農業共済新聞記事バックナンバー

2018年11月2週号

「直売に一意専心」

 【色麻町】完熟リンゴの直販に取り組む色麻町の髙橋光明(たかはしこうめい)さん(65)は、「お客さんの反応が見えるので、手に取ったときに喜ばれて、おいしかったと言われるような栽培を心掛けている」と話す。

  

無袋、樹上完熟で高糖度
    贈答用の注文にも対応

 髙橋さんは、9人で構成する「南山果樹生産組合」の組合長を務める。
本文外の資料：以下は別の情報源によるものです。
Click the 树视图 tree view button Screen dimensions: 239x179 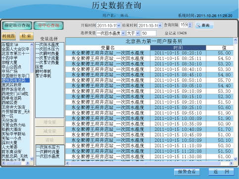point(9,36)
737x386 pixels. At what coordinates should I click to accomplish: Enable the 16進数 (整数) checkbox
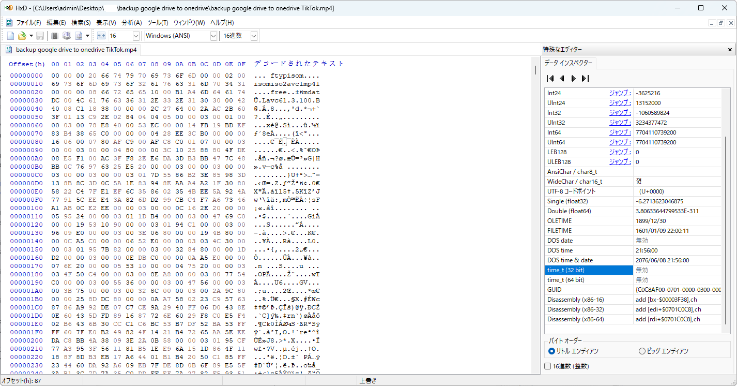(x=548, y=366)
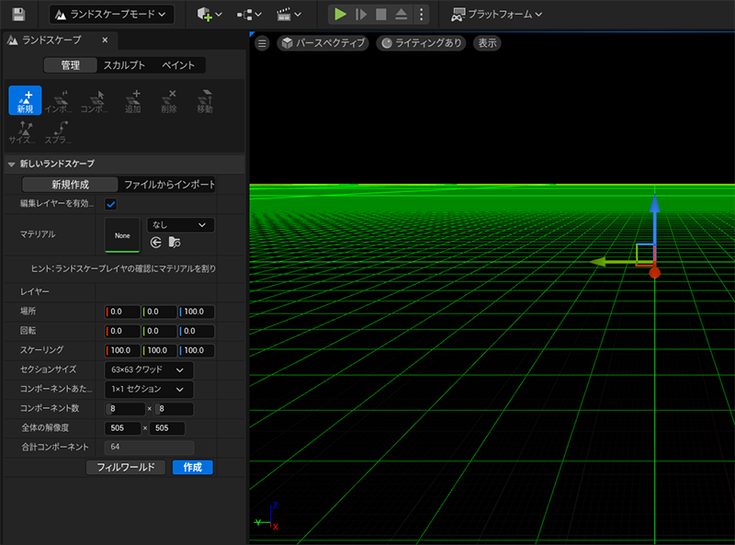This screenshot has height=545, width=735.
Task: Click the None material thumbnail
Action: tap(122, 234)
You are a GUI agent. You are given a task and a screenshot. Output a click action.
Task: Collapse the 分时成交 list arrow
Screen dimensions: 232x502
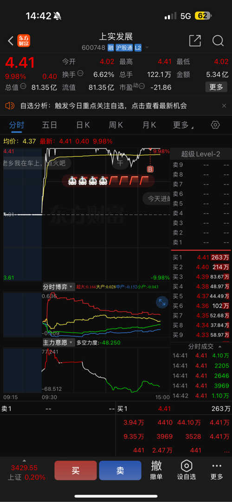pos(219,346)
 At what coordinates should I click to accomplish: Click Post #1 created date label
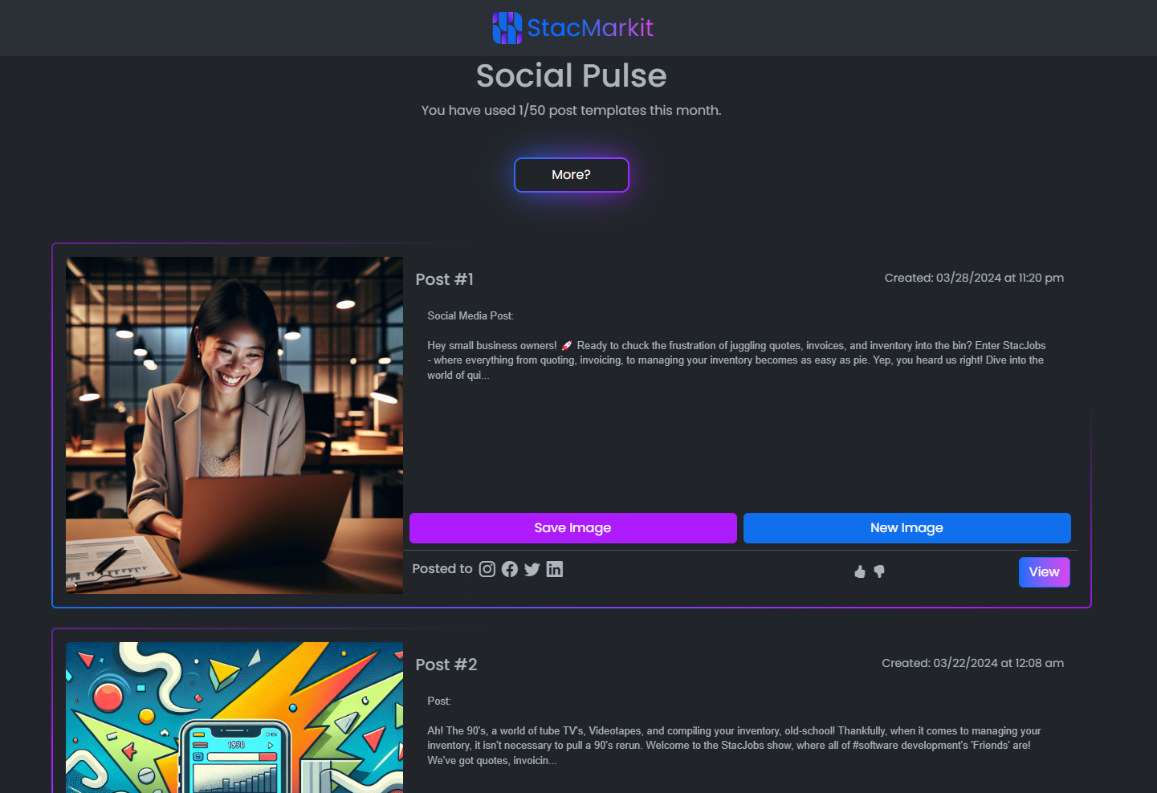tap(975, 278)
同組合は一昨年に設立50年を迎え、設立からこれまでに、植栽面積が減少したこともあったが、休耕地の再活用などもあり、現在はリンゴが18㌶、モモは30㌃となっている。
 今年の作付けを振り返って髙橋さんは「夏場の高温とお盆すぎの多雨で病害虫防除に苦労した」と話す。
 また、9月ごろに台風が襲来したが、南山地区は防風林があるため、落果などの被害が出にくく、「台風による被害はほかの園地よりも少なく済んでいる」と話す。
 同組合では、無袋で樹上完熟させ、高糖度の果実提供を目指す。
 髙橋さんの栽培面積は3㌶で、早生「つがる」をはじめ、中生は「陽光」「ジョナゴールド」、晩生は「ふじ」「王林」など、10種類を栽培し、9~11月までで54㌧を収穫する。
 地元の直売所や道の駅などに出荷し、注文を受けて贈答用などの発送も対応する。
 「直売所などは組合名を明記して販売するので手抜きができない。お客さんの信用を裏切らないよう、これからも組合員一同、喜ばれるリンゴ作りを心掛けていく」と髙橋さんは意欲を話す。